◆ Recorded information:

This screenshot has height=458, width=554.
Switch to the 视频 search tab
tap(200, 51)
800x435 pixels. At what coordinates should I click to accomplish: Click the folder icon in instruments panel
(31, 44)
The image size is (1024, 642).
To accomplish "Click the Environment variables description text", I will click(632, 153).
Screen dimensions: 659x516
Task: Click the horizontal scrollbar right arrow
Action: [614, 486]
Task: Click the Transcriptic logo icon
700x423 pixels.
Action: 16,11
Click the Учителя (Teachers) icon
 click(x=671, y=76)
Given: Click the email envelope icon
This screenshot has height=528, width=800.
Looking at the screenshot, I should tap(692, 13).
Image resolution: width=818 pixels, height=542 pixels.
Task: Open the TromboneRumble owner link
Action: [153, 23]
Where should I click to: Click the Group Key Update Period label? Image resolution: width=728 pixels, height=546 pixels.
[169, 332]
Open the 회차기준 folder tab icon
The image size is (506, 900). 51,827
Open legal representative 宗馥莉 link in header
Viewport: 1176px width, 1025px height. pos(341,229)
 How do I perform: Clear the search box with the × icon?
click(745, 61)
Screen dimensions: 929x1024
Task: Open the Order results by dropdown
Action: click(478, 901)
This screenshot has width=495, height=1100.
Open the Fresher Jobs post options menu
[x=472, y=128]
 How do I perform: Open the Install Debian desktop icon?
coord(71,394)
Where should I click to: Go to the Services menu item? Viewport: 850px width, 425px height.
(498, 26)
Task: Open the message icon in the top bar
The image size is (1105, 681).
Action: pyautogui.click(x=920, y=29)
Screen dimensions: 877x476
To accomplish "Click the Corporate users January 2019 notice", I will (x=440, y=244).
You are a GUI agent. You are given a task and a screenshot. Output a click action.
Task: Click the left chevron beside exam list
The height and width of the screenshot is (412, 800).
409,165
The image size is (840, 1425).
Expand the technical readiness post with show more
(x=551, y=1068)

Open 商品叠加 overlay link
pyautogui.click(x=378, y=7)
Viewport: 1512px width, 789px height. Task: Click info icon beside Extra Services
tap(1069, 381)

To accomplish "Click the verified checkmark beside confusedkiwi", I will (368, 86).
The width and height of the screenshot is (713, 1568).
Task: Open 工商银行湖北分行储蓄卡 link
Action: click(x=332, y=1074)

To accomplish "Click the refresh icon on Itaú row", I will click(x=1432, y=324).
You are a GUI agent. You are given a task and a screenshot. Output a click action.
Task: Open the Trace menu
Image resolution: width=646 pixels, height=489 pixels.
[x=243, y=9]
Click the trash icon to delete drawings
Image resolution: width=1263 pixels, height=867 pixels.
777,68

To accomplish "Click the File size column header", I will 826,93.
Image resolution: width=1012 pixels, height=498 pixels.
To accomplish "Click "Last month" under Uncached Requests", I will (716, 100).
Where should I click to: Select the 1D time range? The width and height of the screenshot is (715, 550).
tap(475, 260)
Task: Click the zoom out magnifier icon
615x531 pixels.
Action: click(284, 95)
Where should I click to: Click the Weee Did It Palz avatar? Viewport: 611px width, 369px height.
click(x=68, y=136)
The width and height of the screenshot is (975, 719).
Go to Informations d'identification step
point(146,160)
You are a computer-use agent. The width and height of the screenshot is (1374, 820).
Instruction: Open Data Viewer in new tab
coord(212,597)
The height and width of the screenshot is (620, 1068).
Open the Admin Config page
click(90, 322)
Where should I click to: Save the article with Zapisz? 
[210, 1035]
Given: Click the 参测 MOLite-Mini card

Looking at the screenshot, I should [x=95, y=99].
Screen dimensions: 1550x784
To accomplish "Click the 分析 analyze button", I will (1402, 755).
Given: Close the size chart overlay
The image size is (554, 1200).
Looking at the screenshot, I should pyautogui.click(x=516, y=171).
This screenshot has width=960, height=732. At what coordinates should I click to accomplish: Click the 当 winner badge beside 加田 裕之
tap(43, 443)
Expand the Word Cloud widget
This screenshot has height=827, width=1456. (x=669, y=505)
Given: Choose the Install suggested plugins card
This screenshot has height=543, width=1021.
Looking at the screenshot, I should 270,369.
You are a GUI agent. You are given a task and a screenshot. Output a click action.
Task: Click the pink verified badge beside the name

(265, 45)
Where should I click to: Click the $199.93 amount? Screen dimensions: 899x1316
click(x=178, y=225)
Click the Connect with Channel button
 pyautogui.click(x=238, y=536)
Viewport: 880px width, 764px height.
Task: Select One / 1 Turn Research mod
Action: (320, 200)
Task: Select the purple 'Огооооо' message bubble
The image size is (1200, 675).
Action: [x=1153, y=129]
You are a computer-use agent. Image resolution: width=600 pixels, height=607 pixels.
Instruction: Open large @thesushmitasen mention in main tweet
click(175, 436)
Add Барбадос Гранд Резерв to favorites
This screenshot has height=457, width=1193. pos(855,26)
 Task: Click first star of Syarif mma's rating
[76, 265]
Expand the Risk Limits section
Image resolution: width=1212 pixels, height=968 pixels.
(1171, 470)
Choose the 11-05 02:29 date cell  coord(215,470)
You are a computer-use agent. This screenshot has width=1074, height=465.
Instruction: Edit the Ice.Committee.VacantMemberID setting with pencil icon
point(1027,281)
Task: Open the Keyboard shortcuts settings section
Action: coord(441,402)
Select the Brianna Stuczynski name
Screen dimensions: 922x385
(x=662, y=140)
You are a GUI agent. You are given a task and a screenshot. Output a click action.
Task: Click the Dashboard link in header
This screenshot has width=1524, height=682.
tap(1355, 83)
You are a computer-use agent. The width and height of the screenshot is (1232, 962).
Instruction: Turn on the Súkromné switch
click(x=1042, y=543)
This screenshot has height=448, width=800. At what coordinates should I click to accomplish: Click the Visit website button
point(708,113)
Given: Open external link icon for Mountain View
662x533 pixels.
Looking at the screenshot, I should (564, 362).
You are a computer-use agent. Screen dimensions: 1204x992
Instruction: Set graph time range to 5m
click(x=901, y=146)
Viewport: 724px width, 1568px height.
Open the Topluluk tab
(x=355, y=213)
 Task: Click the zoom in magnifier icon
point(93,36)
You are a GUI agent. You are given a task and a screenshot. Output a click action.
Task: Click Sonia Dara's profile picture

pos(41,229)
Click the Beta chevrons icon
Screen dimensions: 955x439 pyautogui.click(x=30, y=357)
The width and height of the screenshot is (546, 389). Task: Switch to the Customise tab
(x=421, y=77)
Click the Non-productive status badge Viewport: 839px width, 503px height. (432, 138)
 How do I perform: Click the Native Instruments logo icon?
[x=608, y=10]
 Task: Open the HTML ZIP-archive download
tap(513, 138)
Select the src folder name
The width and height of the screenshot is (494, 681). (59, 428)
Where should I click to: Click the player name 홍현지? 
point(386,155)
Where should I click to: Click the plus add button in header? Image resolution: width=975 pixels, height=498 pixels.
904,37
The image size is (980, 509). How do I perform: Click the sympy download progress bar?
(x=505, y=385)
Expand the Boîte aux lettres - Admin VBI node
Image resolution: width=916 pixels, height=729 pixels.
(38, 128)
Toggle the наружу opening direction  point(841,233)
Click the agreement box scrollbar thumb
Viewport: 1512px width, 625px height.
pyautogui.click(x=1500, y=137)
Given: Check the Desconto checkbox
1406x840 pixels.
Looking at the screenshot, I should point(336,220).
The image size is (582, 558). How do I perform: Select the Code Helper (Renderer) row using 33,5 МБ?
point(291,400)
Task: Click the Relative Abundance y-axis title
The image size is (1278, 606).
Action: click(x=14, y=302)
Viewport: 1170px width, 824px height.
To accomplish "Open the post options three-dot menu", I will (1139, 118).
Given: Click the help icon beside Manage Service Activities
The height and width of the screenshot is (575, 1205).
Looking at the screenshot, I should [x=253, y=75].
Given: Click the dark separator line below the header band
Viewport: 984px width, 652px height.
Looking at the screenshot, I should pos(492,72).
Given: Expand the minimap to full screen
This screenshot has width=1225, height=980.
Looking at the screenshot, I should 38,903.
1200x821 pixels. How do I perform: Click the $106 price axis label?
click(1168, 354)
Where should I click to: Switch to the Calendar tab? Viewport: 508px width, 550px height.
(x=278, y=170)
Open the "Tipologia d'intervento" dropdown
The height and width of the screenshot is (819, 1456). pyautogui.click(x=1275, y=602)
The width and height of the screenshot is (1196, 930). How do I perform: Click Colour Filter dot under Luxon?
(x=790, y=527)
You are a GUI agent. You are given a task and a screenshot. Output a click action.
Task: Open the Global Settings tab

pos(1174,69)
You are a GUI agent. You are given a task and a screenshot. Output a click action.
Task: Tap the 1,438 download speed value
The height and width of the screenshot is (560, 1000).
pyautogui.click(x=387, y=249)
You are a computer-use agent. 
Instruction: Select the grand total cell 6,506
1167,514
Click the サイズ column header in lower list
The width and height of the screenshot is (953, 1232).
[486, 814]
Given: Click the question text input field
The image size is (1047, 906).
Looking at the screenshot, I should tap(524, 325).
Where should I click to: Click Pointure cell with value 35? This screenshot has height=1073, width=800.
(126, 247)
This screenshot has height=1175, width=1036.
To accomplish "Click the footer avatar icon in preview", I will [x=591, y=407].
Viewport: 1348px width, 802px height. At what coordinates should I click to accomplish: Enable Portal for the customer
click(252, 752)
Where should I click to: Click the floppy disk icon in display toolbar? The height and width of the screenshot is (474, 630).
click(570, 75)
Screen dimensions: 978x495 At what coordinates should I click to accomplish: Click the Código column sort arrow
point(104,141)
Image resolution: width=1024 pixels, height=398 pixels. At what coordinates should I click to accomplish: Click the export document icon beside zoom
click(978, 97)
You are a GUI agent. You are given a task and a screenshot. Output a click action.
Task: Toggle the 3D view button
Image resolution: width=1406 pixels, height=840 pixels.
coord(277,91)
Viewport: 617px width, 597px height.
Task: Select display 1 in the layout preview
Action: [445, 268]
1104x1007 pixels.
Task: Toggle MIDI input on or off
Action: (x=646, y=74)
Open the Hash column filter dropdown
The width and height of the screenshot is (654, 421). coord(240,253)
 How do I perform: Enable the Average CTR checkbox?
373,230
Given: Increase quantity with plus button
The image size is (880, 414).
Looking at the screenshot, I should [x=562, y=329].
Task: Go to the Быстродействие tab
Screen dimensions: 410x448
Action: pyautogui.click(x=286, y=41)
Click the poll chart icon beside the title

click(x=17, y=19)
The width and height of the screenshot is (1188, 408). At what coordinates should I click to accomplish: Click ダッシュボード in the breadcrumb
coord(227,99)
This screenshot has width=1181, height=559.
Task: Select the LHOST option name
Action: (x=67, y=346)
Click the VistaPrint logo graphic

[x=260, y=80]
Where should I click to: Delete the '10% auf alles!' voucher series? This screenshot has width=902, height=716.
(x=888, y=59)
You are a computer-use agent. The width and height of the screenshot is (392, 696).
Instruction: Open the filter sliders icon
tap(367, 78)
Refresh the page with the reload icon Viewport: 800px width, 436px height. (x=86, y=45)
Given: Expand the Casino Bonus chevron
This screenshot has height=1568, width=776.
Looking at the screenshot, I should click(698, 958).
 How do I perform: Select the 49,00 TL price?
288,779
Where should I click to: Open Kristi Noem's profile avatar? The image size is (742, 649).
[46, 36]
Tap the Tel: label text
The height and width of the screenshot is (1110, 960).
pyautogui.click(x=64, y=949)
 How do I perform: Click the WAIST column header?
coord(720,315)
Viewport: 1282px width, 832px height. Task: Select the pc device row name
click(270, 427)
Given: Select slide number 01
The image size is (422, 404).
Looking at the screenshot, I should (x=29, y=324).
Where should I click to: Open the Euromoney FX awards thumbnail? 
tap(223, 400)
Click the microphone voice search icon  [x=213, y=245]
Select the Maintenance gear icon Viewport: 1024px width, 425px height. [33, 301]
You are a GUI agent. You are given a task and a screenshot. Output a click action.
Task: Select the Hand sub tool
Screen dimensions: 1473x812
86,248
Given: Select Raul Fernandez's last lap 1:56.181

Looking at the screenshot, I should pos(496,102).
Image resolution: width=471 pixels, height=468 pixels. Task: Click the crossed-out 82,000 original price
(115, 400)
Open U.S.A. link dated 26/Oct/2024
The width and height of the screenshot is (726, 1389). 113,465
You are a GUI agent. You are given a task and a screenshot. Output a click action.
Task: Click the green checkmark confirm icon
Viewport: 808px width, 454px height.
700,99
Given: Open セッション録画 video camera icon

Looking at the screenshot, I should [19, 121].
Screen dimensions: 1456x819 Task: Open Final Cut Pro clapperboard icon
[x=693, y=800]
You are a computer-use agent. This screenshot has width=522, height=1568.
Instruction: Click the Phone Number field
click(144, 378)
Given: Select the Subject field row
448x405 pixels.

◆ What you should do: Return every line above where "computer" appears.

◆ The answer:
You are a computer-use agent. The width and height of the screenshot is (1374, 820).
You are a computer-use agent. Image resolution: width=600 pixels, height=607 pixels.
You are a computer-use agent. This screenshot has width=1074, height=465.
You are a computer-use agent. The width and height of the screenshot is (1232, 962).
You are a computer-use agent. Screen dimensions: 1204x992
You are a computer-use agent. 
You are a computer-use agent. The width and height of the screenshot is (392, 696).
You are a computer-use agent. This screenshot has width=522, height=1568.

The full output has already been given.